More American Children Face Hospitalization as Infant Formula Shortage Continues

The Associated Press
The Associated Press

Another state is reporting that American children are facing hospitalization because of a shortage of baby formula. Georgia officials are reporting children with medical conditions are hospitalized at Children’s Healthcare of Atlanta because their families could not find the food their infants need.

Not only babies, but also older children had been hospitalized, but ‘all have since been discharged,’ according to the hospital.

The Atlanta Journal-Constitution reported:

A spokesperson for Children’s said Thursday all the children hospitalized had specific dietary needs and any changes to their formula needed to be carefully monitored to make they could be well tolerated. It can be a long, complicated process to find a substitution that meets the children’s nutritional needs, and then make sure the new formula won’t trigger any negative and potentially dangerous reactions, such as dehydration or diarrhea.
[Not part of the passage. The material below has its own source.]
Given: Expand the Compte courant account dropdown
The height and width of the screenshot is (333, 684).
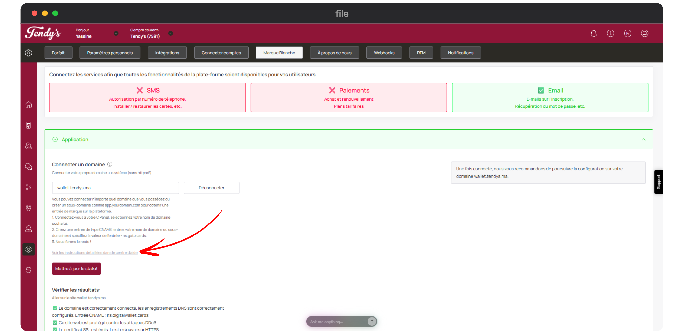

The hospital declined to provide a specific number of children hospitalized, but said some were hospitalized back in February when a formula plant was closed, and others were hospitalized more recently as the formula shortage has worsened.

News of the local hospitalizations come as the baby formula shortage has reached a high pitch, with parents desperately looking for formula and stores depleted. White House and federal agencies this week have taken steps to restart the Abbott Nutrition’s Michigan formula plant, the largest in the U.S., which has been closed since February due to contamination problems. President Biden on Wednesday invoked the Defense Production Act to direct suppliers of formula ingredients to prioritize delivery to manufacturers. Even so, Abbott has estimated it could take at least two months for the supply to return to stores.

Physicians and health experts say that finding substitutions is not easy and can even be dangerous.

Dr. Stephen Thacker, a pediatric infectious disease specialist and associate chief medical officer at Memorial Health University Medical Center in Savannah, Georgia, said that for the majority of children, changing to a different formula would not be harmful, and advised parents whose babies or other children need a ‘specialty formula’ to make a plan in consultation with their pediatrician on what to do if the local supply runs out.

Dr. Hugo Scornik, the president of the American Academy of Pediatrics Georgia chapter, said parents should not water down formula, try to make their own off recipes found online, or give them cow’s milk.